Lo sancisce a chiare lettere il Decreto del Ministero della Giustizia n. 47 del 25 febbraio 2016 che, all’articolo 2, commi 1 e 2, ha previsto in capo al Consiglio dell’Ordine oneri di verifica triennale, nei confronti degli avvocati iscritti all’albo, della sussistenza dell’esercizio della professione in modo effettivo, continuativo, abituale e prevalente – individuata in elementi fra cui proprio il rispetto dell’obbligo di aggiornamento professionale secondo le modalità e le condizioni stabilite dal Consiglio Nazionale Forense.

La verifica ha ad oggetto le dichiarazioni fornite dagli avvocati, ai sensi degli artt. 46 e 47 del D.P.R. n. 445/2000, e potrebbe condurre, ai sensi del successivo articolo 3, alla cancellazione dall’albo quando il Consiglio dell'Ordine circondariale accerta la mancanza dell'esercizio effettivo, continuativo, abituale e prevalente della professione e l'avvocato non dimostra la sussistenza di giustificati motivi oggettivi o soggettivi.
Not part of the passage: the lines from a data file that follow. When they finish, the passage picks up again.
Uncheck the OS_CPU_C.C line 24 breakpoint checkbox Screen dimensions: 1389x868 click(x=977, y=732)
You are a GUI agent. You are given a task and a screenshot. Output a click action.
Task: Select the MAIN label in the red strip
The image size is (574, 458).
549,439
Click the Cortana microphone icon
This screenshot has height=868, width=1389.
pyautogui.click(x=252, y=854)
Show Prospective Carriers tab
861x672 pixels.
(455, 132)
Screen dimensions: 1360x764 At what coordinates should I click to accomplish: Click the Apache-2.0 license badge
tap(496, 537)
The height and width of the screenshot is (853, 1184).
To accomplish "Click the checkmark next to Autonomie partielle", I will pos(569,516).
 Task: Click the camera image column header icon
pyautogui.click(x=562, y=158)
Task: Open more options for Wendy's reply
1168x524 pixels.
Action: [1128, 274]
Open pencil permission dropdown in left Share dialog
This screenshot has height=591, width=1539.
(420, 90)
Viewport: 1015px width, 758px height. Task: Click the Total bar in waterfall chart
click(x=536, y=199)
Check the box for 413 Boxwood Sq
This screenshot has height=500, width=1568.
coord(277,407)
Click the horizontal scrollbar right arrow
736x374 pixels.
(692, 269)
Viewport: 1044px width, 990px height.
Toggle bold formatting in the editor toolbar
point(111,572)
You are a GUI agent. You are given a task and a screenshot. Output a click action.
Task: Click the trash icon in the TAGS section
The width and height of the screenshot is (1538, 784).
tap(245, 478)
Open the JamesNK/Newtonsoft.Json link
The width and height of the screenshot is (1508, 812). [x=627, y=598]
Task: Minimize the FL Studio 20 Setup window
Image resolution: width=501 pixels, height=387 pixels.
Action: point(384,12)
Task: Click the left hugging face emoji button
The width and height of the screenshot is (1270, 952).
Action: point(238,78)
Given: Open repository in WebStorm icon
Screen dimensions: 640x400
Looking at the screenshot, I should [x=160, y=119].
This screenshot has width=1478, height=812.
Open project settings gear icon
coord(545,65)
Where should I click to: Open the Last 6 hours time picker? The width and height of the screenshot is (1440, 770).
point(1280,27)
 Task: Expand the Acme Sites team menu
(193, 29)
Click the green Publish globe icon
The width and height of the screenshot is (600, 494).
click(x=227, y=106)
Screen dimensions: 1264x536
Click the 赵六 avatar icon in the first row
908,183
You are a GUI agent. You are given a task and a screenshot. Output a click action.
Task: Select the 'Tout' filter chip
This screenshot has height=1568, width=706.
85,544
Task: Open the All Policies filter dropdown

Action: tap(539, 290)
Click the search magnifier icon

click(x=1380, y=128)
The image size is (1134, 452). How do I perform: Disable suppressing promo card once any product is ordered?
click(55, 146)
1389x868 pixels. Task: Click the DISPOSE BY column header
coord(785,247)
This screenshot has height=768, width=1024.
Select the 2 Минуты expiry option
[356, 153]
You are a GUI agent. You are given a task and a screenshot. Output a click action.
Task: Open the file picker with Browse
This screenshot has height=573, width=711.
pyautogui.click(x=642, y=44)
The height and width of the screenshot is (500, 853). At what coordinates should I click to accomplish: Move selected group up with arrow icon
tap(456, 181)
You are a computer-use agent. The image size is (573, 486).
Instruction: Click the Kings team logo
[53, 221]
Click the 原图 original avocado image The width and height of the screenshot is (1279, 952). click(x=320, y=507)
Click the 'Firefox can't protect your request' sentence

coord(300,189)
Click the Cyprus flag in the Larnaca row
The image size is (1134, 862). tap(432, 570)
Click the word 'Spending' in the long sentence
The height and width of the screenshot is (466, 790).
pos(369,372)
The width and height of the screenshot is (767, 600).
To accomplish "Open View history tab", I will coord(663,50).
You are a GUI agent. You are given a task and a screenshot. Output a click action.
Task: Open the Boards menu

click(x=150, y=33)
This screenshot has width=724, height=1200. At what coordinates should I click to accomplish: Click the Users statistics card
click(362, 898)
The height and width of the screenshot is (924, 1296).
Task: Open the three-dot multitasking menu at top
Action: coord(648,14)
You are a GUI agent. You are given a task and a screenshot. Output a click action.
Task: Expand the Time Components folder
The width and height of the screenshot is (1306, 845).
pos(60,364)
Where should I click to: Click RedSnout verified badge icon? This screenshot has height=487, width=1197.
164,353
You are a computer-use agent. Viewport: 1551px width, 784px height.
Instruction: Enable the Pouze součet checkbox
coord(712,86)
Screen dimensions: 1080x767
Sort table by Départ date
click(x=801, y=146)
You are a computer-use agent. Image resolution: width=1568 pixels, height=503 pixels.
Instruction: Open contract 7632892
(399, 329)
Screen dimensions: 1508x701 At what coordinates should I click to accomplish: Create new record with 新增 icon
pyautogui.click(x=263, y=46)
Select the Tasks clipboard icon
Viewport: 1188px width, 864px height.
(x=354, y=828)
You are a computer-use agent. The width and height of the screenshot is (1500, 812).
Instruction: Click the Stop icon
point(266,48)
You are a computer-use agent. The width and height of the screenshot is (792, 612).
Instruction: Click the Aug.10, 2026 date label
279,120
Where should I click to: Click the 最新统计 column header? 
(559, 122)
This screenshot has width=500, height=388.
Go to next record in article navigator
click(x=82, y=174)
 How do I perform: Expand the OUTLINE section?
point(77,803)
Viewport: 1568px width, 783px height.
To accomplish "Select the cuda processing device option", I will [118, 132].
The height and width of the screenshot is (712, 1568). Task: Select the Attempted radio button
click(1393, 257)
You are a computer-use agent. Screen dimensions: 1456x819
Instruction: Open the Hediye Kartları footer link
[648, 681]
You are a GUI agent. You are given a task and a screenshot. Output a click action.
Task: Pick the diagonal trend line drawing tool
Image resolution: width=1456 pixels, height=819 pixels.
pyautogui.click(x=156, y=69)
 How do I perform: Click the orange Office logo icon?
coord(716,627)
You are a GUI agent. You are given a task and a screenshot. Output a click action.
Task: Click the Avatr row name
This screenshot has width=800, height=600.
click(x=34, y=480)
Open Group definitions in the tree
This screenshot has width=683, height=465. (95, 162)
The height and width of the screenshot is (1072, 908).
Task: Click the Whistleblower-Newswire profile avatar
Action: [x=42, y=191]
Secondo la norma, dichiarazioni incomplete, false o addirittura assenti in merito all’assolvimento degli obblighi formativi possono portare alla perdita del diritto di permanere nell’albo degli avvocati, trovandosi la ratio della disciplina esaminata proprio nel concetto di apertura del presente elaborato: la conoscenza è potere, la conoscenza è un’arma.

Come può un professionista debitamente tutelare il proprio assistito in assenza di aggiornamento, oltre che di nuovi stimoli, di nuove idee e spunti derivanti dall’esame di fattispecie che non conosceva, in assenza di interpretazioni nuove?

Sovente capita di trovare più persone fuori che dentro le aule ove si tengono i convegni, in attesa del termine dell’incontro per poter finalmente timbrare il cartellino e fuggire – con i crediti formativi in tasca, al sicuro da qualsiasi sanzione derivante dal mancato raggiungimento della soglia minima richiesta. Eppure è dentro quei corsi, apparentemente lenti, lunghi o vertenti su argomenti già noti, che si nasconde la conoscenza: non sempre e non solo la formazione ha ad oggetto il mero esame degli ultimi aggiornamenti delle – infinite e sempre più cavillose – leggi vigenti.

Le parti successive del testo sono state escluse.